The First Light of Dawn


    Night preceded day, with a dreaming moon as lustrous as a pearl presiding over the star-speckled midnight blue. The unshaped being had entered the new world amid dark clouds as a luminous white orb, ushering in fears among the population of Ot that Prince Balor had returned to crush the nascent creation. The comforting glow of moonlight cast the first great shadows across the landscape. The many waters shone back countless distorted faces of the new moon. Creatures familiar and strange stirred at the light of the moon, warming to the first great light of the world. Its light inspired its name, one given it by the myriad people who stood on the windowed outer promenades of Ot to see the first moonrise of their new home: Lumina.

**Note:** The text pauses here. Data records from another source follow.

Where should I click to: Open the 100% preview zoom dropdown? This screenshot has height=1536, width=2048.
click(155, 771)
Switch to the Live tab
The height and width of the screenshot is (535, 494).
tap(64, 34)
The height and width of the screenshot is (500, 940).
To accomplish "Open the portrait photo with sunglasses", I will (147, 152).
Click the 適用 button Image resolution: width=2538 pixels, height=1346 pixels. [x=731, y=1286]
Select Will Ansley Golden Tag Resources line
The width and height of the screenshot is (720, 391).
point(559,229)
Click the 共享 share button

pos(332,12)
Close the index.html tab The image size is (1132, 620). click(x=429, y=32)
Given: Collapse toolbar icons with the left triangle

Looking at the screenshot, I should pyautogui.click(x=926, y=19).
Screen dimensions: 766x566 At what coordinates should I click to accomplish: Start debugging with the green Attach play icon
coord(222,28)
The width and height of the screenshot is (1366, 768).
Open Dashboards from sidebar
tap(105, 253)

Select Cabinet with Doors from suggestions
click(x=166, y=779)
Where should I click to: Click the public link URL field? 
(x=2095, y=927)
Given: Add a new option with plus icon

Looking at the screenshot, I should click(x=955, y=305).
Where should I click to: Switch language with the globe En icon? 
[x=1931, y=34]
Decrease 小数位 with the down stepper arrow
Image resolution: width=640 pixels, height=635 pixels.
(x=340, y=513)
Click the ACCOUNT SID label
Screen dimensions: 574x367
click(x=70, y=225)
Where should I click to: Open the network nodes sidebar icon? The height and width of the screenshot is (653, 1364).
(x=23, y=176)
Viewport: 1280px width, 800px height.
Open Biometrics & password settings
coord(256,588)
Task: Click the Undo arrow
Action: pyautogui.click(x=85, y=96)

    As it crossed the sky, it was wreathed in a nimbus said to be the souls of those who had died aboard Ot, being cleansed of their bonds to the living world so they could be born again. Their memories and dreams would be used to keep the world from being undone, the dreaming moon remembering the pattern of things and holding the untamed chaos at bay. At its passing, the tides began and the world was truly set in motion for the first time.
    The people wept and cheered as the night gave way to the first day, the brilliant fingers of the sun reaching above the long horizon of mountains and valleys. How else was anyone supposed to react to the first sunrise in a place that they could truly call theirs? The mortal volunteers of the Worldseed Expedition had joined because Autochthonia was a place where they were foreigners in the body of a vast unknowable god-machine. Because it didn't feel like a *home*, but a space to wait out life until they died and their souls were reincarnated. Microscopic cogs in the cosmic machinations of the Solar Deliberative.
    And so the Midnight Sun rose for the first time. The people basked in the Daystar's warmth, and with it the first hope they'd had in millennia.

    Syd was watching the sun rise from the command center of the city, what had once been the bridge of the Starstriding Engine, wearing a giddy smile at the sight. He lost his balance as his commander clapped him on the shoulder, taking a step.
    "You know, you never gave this place a name."
    Syd stammered. "Well I didn't think it was my place to."
    Oren gestured to the dawn with a sweep of her hands. "It wouldn't be here without you. Either you name it or the ship's council is going to give it some long gods-awful pretentious name, Syd."
    Syd understood her point, and sighed happily as he looked out across the world again. He shrugged, still smiling. "I guess I'll call it Home."